Ensemble Pruning (EP) refers to the approach dealing with diminution or reduction of the ensemble size prior to predictions combination. The objective of ensemble pruning is intent to reduce the memory requirement and accelerate the classification process while preserving or improving prediction accuracy of the ensemble. A pernicious problem among the typical ensemble pruning algorithms is taking only one of the two crucial criteria into account for evaluating ensemble quality: either accuracy or diversity. None of them considers these two guidelines simultaneously, nor the interaction between them. Our claim is that accuracy and diversity are mutual restraint factors, assembling all classifiers with high accuracy sometimes may downgrade the complementarity (diversity) and robustness of the algorithm; whereas diversely assemble the classifiers may seriously decrease the classification accuracy.
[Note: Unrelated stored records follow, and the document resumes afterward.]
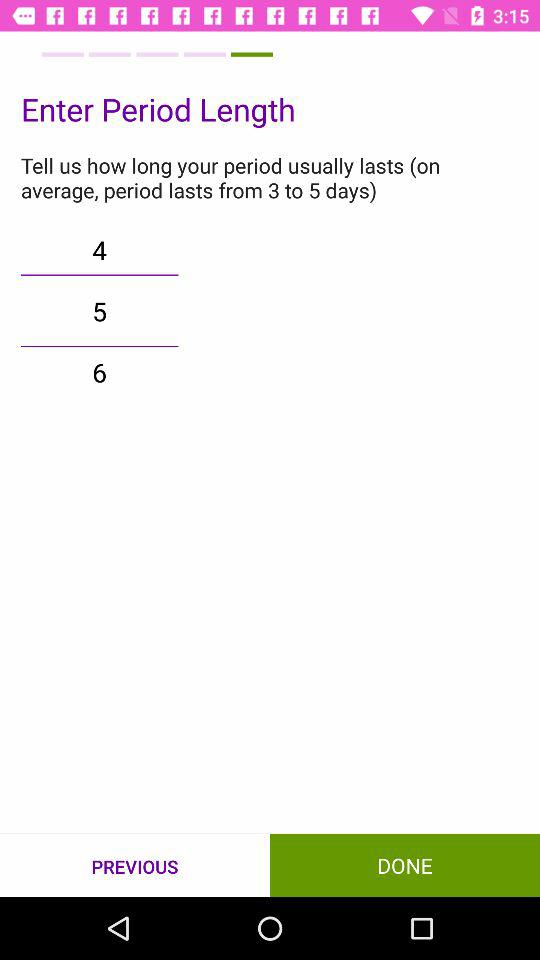
turn on previous at the bottom left corner (135, 865)
Given the description of an element on the screen output the (x, y) to click on. 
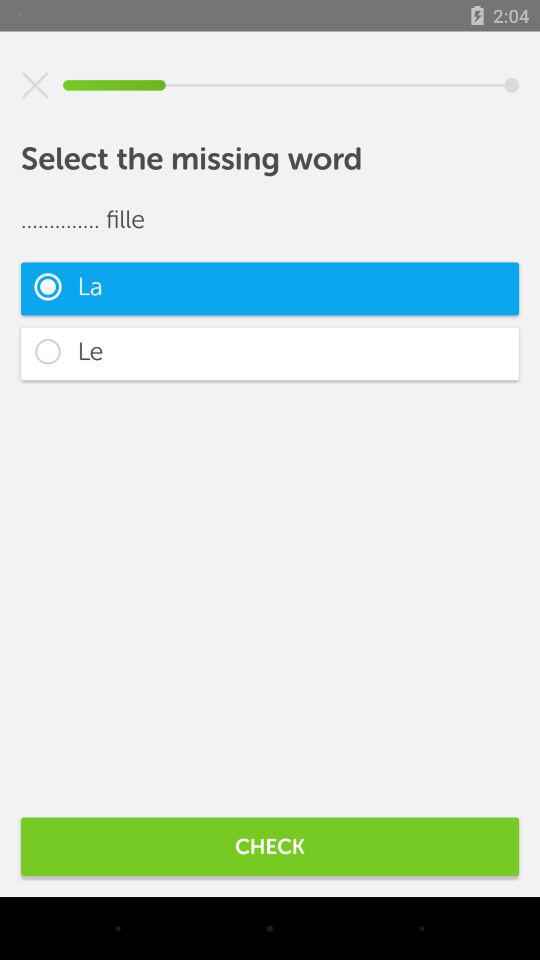
select la (270, 288)
Given the description of an element on the screen output the (x, y) to click on. 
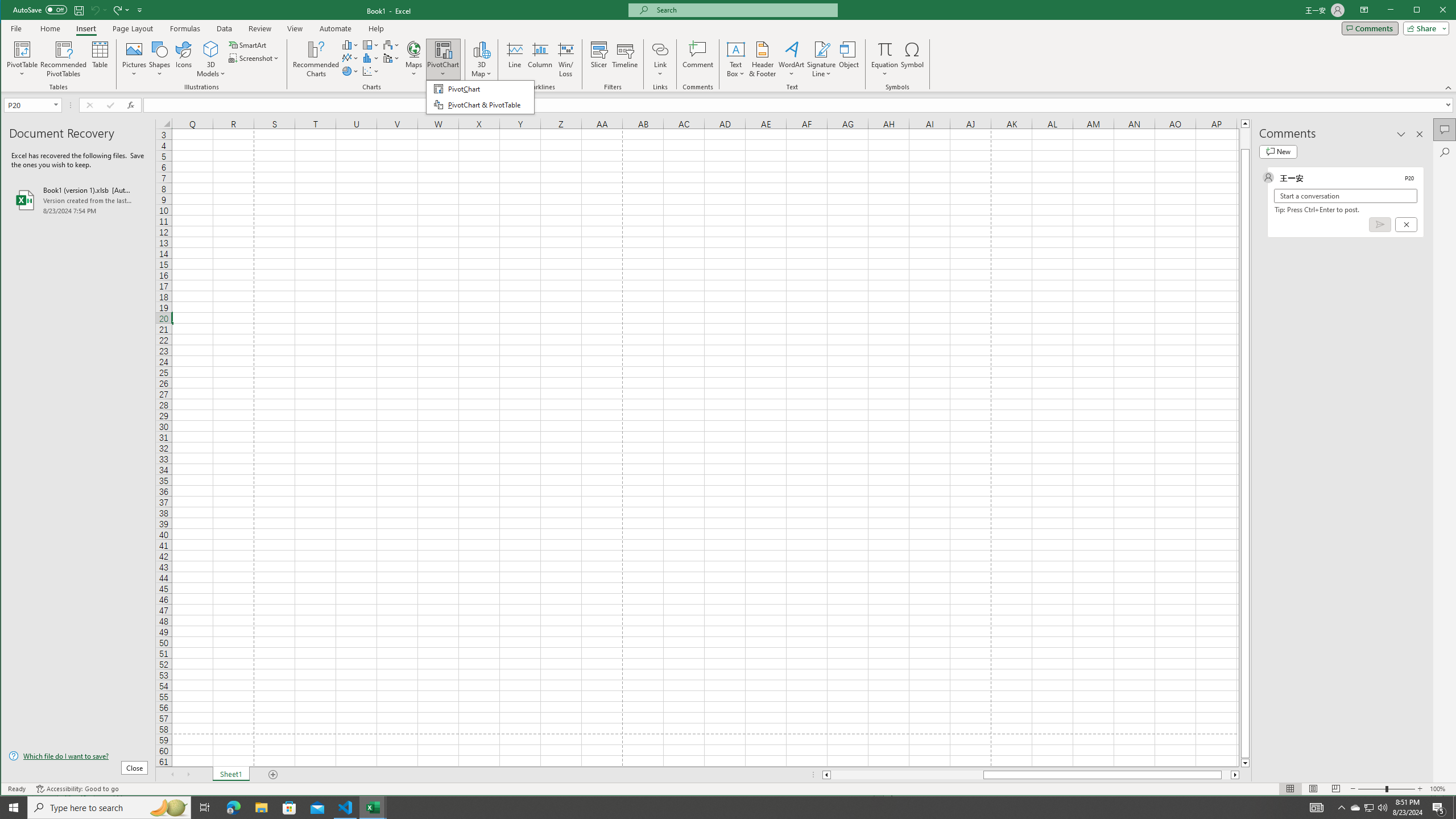
Symbol... (912, 59)
Win/Loss (565, 59)
Notification Chevron (1341, 807)
Shapes (159, 59)
Icons (183, 59)
Link (659, 48)
Equation (884, 48)
Given the description of an element on the screen output the (x, y) to click on. 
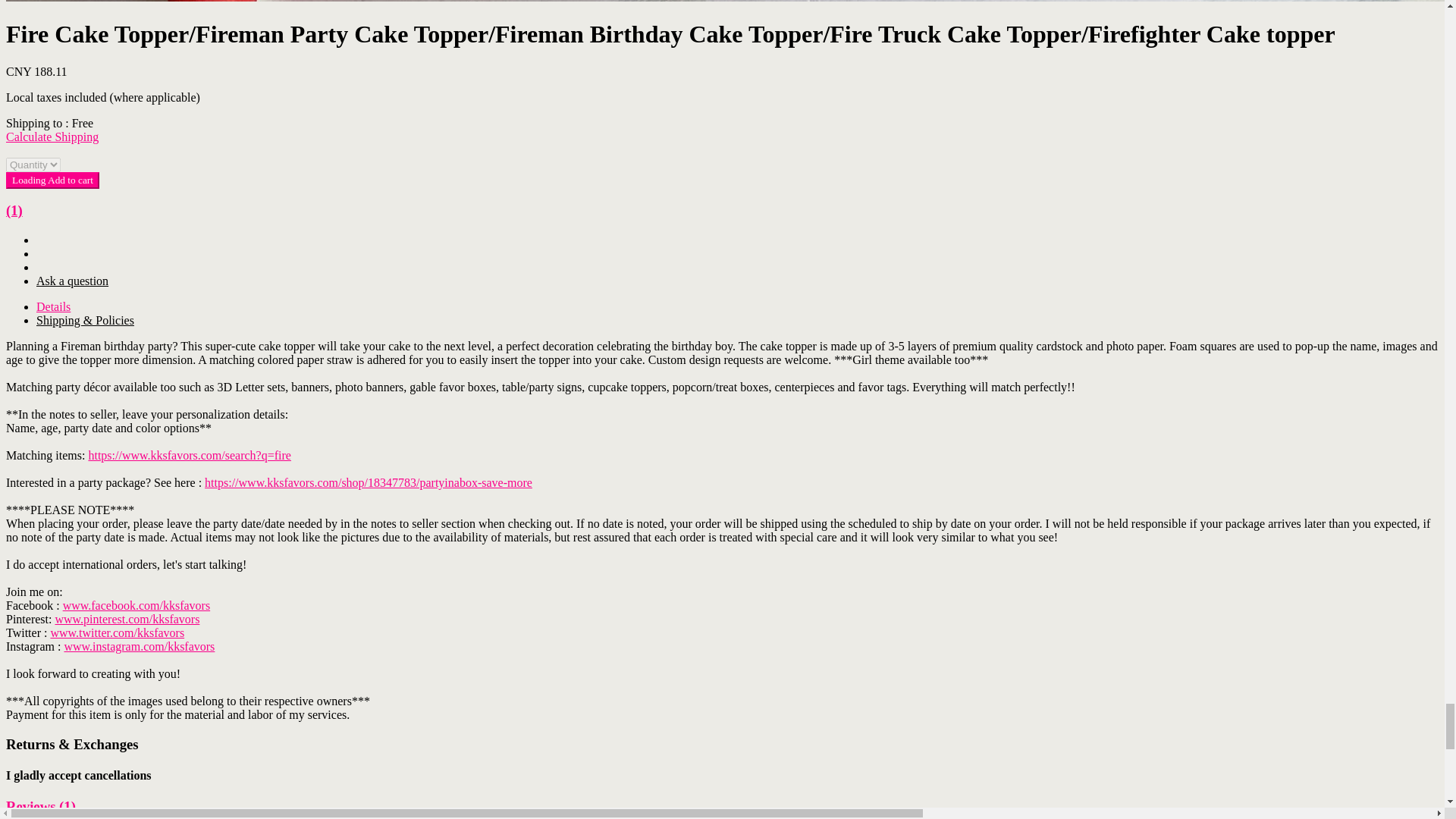
Calculate Shipping (52, 136)
Loading Add to cart (52, 180)
Details (52, 306)
Ask a question (71, 280)
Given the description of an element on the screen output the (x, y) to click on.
Therefore, we proposed Weighted Accuracy and Diversity (WAD) method, a novel criterion or measure to evaluate the quality of a classifier ensemble, helping the ensemble pruning task. Our method can coordinate accuracy and diversity by dint of weighting to get a score representing ensemble quality. In our research, the proposed method has been validated in several natural language processing applications, including part-of-speech tagging, shallow parsing and sentence boundary detection

Note: This seminar will be held in English.